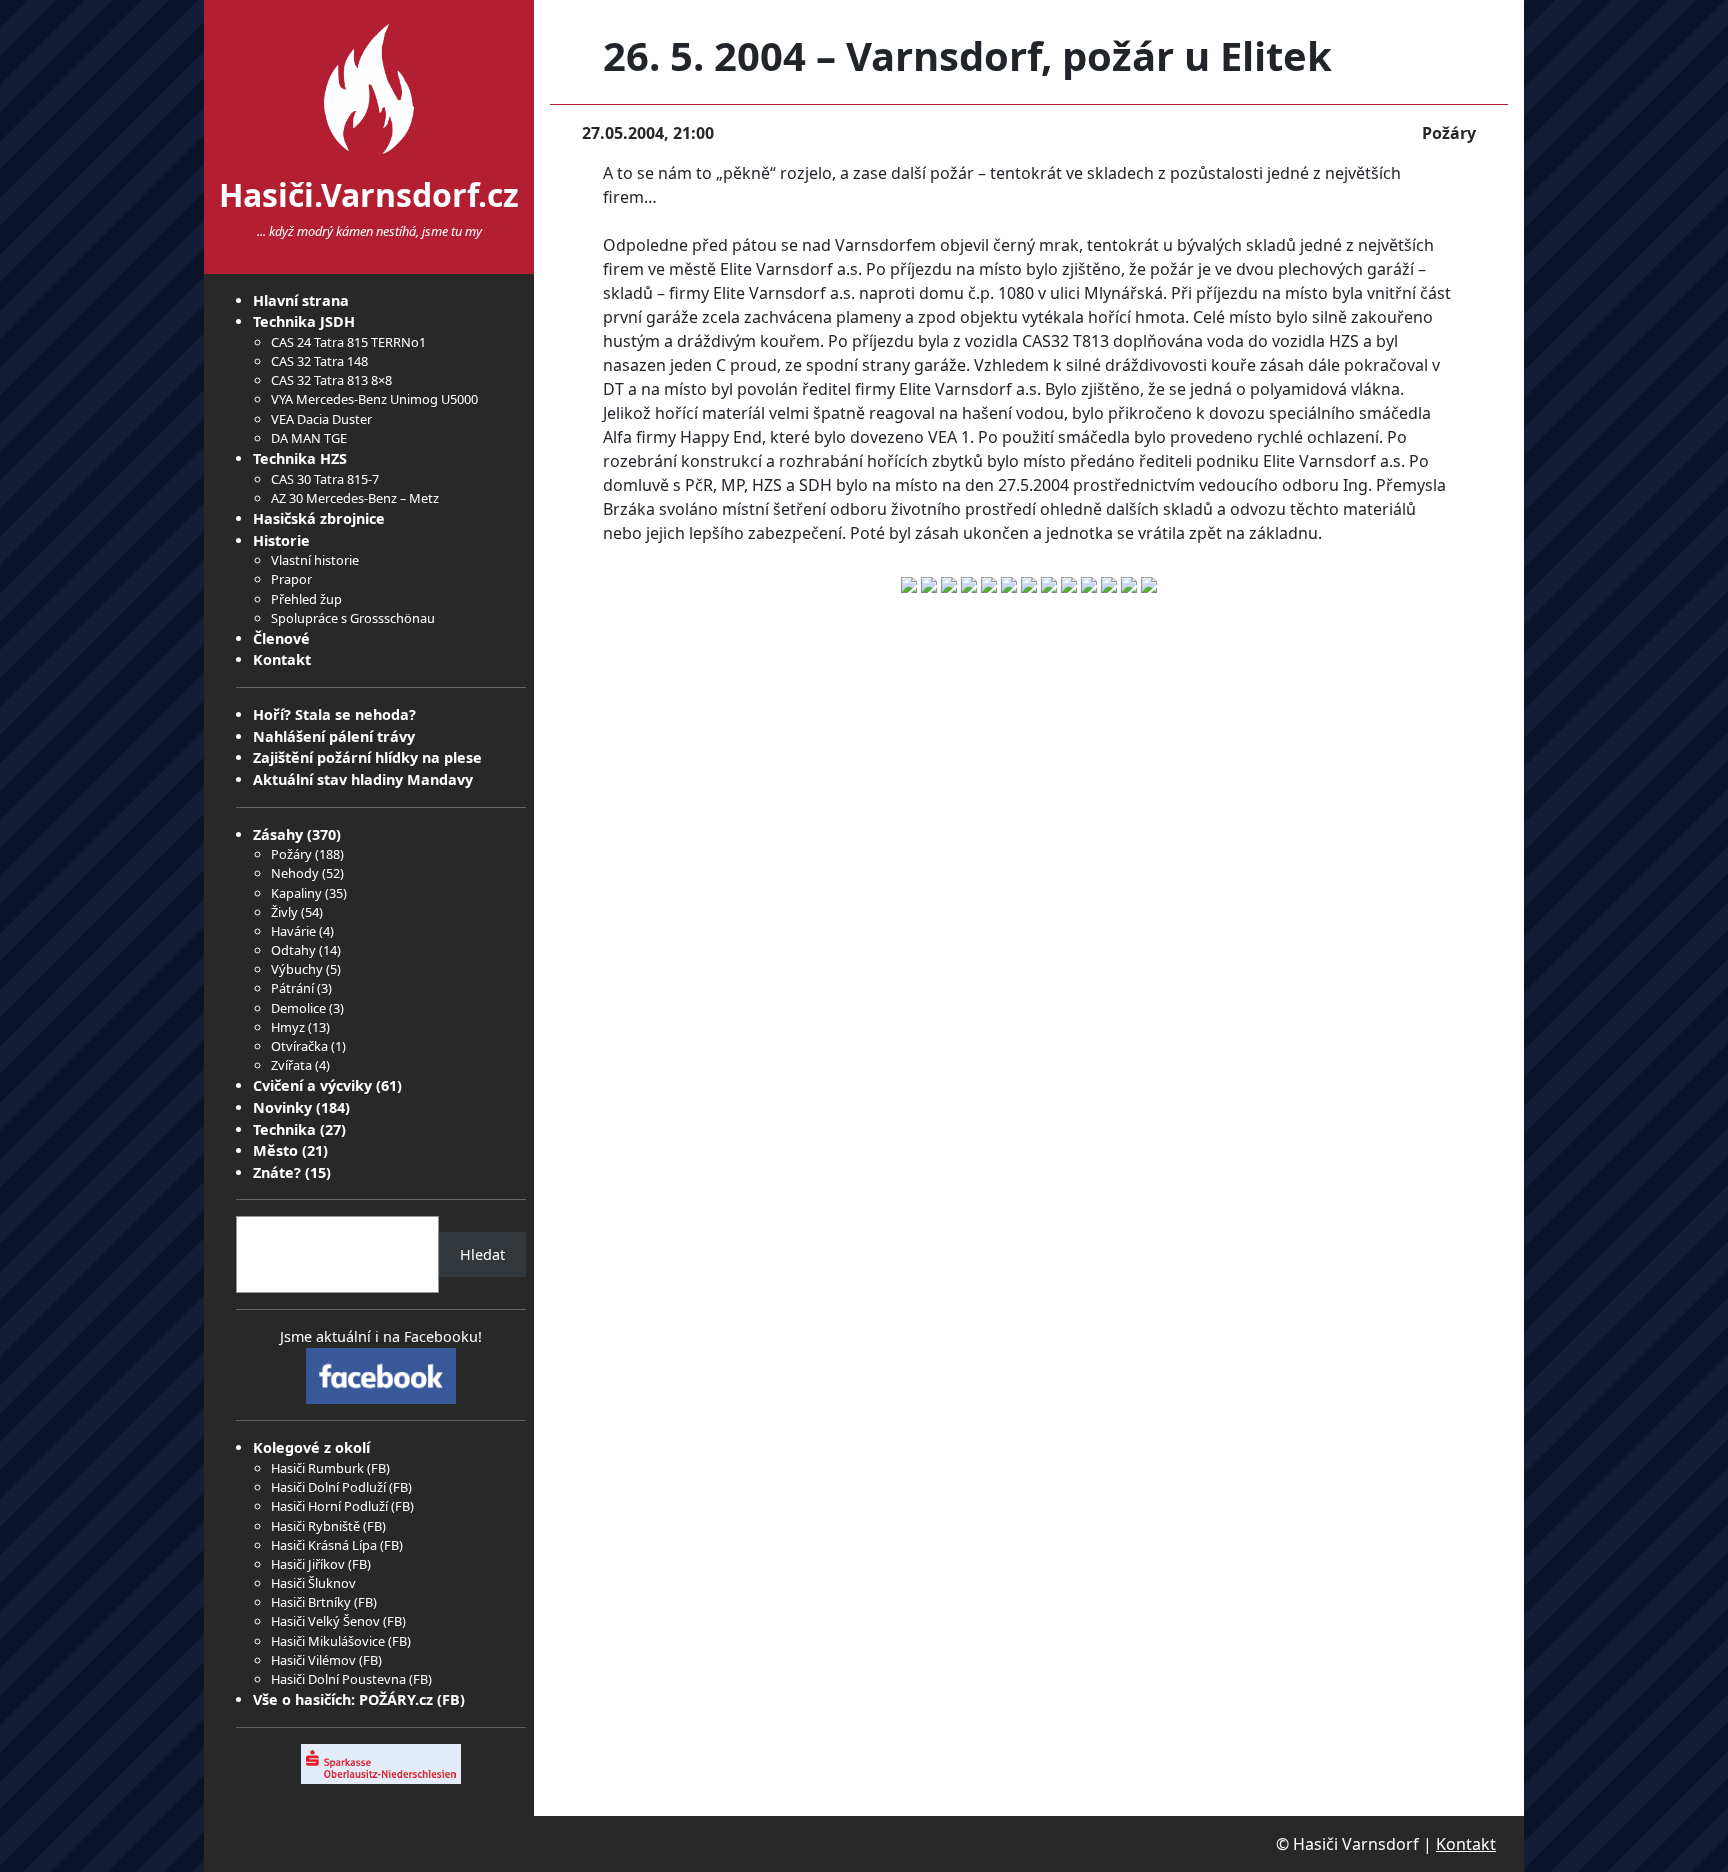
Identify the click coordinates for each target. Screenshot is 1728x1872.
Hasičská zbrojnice (319, 518)
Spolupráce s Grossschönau (353, 618)
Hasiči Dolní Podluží (328, 1487)
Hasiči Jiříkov (308, 1564)
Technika (284, 1129)
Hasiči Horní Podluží (329, 1506)
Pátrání (292, 988)
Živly (284, 912)
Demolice (298, 1008)
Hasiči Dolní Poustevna (338, 1679)
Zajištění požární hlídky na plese (367, 757)
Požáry (291, 854)
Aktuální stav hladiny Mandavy (363, 779)
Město (275, 1150)
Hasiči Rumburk (317, 1468)
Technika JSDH (304, 321)
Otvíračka (299, 1046)
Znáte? (277, 1172)
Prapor (291, 579)
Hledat (482, 1254)
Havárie (293, 931)
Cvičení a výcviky (312, 1085)
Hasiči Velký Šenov (325, 1621)
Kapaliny (296, 893)
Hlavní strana (301, 300)
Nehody (295, 873)
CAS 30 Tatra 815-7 (325, 479)
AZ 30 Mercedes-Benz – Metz (355, 498)
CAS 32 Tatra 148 (319, 361)
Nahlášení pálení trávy (334, 736)
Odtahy (293, 950)
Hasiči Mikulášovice (328, 1641)
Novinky (282, 1107)
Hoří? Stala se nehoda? (334, 714)
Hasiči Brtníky (311, 1602)
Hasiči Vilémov (313, 1660)
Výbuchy (297, 969)
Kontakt (282, 659)
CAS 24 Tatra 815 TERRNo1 (348, 342)
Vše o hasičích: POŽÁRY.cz (343, 1699)
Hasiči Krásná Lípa (324, 1545)
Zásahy (278, 834)
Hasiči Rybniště (315, 1526)
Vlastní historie (315, 560)
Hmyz (288, 1027)
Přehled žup (306, 599)
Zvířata (291, 1065)
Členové (281, 638)
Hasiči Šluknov (313, 1583)
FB (378, 1468)
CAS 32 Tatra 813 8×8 (331, 380)
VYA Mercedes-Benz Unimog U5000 (374, 399)
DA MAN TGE (309, 438)
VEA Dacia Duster (321, 419)
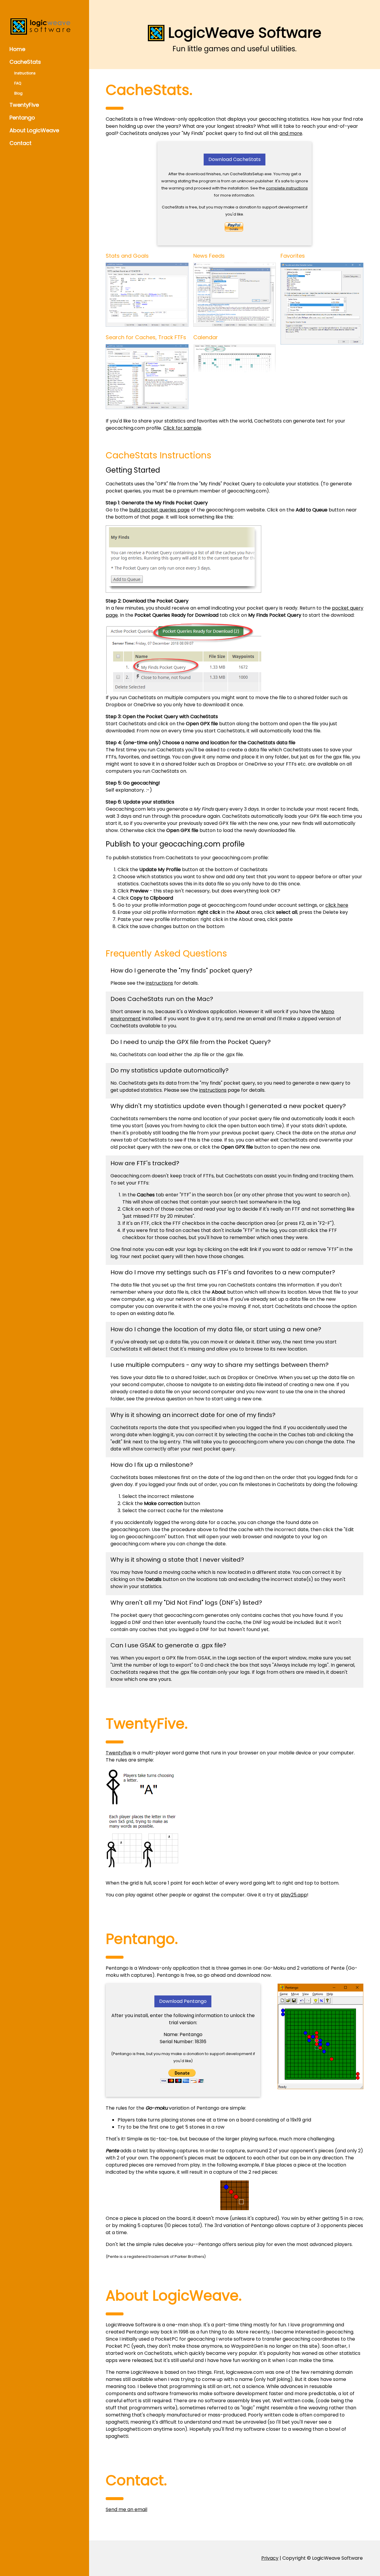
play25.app (294, 1894)
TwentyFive (24, 105)
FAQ (17, 83)
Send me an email (126, 2509)
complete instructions (287, 188)
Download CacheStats (234, 159)
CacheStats (25, 62)
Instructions (25, 73)
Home (17, 49)
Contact (20, 143)
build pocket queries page (159, 509)
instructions (159, 983)
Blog (18, 93)
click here (336, 905)
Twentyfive (119, 1752)
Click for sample (182, 428)
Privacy (269, 2558)
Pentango (22, 117)
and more (290, 133)
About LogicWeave (34, 130)
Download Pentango (183, 2001)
+===+
→ ASSIGNED TASK:
Of the entries above, transcribe exactly those lines that fall between the line containing "Pátrání (292, 988)" and the line containing "Prapor (291, 579)", together with those two lines.

→ EXERCISE SOLUTION:
Pátrání (292, 988)
Živly (284, 912)
Demolice (298, 1008)
Hasiči Dolní Poustevna (338, 1679)
Zajištění požární hlídky na plese (367, 757)
Požáry (291, 854)
Aktuální stav hladiny Mandavy (363, 779)
Město (275, 1150)
Hasiči Rumburk (317, 1468)
Technika JSDH (304, 321)
Otvíračka (299, 1046)
Znáte? (277, 1172)
Prapor (291, 579)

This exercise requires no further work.